**Work to be completed:**
Scan the entries below. List each line with "agent".

-- Opening Marker --

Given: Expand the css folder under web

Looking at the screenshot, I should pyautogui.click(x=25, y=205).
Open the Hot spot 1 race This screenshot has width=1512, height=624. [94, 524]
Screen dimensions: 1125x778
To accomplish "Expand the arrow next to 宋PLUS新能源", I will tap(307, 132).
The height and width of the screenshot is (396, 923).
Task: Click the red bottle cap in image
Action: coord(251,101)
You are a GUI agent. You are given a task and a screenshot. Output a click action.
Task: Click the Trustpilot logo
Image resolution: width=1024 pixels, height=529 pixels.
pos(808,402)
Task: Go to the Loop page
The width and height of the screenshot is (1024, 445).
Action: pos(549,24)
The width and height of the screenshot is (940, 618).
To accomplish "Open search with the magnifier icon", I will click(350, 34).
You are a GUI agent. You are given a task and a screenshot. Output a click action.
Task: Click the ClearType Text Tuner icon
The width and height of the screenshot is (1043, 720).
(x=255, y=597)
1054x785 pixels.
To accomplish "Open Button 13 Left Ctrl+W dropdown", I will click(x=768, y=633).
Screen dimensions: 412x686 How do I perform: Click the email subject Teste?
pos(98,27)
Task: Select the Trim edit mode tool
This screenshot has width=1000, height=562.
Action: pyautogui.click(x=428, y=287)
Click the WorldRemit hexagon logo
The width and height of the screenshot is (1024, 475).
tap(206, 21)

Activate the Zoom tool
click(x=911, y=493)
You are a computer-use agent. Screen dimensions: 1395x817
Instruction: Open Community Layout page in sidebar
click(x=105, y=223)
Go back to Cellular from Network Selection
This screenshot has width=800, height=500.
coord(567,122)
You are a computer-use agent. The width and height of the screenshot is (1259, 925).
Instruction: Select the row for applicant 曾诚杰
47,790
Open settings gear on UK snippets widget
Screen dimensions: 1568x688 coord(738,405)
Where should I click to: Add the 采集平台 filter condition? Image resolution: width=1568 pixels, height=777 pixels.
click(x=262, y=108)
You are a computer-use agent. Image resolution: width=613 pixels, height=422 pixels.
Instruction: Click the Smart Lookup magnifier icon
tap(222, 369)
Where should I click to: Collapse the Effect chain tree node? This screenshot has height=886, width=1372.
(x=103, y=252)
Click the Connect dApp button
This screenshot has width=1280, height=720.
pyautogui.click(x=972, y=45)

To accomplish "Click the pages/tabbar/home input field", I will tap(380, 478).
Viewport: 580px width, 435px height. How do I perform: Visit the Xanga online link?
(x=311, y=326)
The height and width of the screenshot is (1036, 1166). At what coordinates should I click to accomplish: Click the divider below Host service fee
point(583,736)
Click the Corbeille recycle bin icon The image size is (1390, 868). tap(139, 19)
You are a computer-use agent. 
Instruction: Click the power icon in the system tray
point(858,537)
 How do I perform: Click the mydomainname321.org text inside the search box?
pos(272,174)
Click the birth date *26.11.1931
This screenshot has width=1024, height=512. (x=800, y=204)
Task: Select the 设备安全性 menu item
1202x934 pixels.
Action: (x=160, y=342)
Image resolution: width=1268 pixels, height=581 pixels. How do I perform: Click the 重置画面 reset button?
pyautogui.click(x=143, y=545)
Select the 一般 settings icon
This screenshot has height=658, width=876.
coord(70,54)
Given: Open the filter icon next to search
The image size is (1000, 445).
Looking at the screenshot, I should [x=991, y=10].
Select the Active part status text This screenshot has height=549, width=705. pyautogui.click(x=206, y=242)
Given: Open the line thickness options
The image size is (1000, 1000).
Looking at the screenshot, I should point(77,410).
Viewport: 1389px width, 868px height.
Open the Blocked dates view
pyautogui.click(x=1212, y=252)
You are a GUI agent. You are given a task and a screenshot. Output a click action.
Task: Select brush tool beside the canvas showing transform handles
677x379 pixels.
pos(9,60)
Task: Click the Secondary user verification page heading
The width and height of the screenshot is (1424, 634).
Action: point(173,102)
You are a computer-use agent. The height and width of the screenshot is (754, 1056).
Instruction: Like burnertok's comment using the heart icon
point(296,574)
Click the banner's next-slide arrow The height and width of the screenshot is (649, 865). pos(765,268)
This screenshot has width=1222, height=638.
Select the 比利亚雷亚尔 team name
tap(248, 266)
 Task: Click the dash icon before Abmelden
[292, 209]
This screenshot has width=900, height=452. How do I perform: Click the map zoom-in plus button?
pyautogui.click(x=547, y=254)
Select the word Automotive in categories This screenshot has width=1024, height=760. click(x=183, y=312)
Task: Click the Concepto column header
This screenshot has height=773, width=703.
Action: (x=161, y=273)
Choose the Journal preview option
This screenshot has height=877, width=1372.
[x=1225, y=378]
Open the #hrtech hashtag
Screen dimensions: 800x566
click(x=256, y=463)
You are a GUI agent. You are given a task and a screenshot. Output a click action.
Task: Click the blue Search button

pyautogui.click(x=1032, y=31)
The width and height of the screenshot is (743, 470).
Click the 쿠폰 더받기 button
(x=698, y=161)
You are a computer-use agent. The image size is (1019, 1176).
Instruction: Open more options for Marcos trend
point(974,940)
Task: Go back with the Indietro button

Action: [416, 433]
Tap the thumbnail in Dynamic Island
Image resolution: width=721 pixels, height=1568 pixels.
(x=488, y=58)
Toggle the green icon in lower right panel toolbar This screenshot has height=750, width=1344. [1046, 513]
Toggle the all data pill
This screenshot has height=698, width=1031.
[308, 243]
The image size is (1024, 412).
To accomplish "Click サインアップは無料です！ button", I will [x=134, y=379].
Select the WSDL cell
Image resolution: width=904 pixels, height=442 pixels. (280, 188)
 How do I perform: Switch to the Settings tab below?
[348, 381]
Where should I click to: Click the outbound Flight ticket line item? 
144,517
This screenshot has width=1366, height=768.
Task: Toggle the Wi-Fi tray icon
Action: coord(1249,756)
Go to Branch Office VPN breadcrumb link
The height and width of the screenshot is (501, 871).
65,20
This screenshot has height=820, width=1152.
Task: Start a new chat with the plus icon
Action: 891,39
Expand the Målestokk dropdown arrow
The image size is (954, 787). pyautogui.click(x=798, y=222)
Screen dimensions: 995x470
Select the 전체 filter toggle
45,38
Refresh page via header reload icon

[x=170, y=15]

-- Closing Marker --

**Task output:**
You are a GUI agent. You are given a task and a screenshot. Output a click action.
You are a GUI agent. You are given a task and a screenshot. Output a click action.
You are a computer-use agent. Screen dimensions: 1395x817
You are a computer-use agent. The width and height of the screenshot is (1259, 925).
You are a computer-use agent. Image resolution: width=613 pixels, height=422 pixels.
You are a computer-use agent. 
You are a GUI agent. You are given a task and a screenshot. Output a click action.
You are a computer-use agent. The height and width of the screenshot is (754, 1056).
You are a GUI agent. You are given a task and a screenshot. Output a click action.
You are a computer-use agent. The image size is (1019, 1176).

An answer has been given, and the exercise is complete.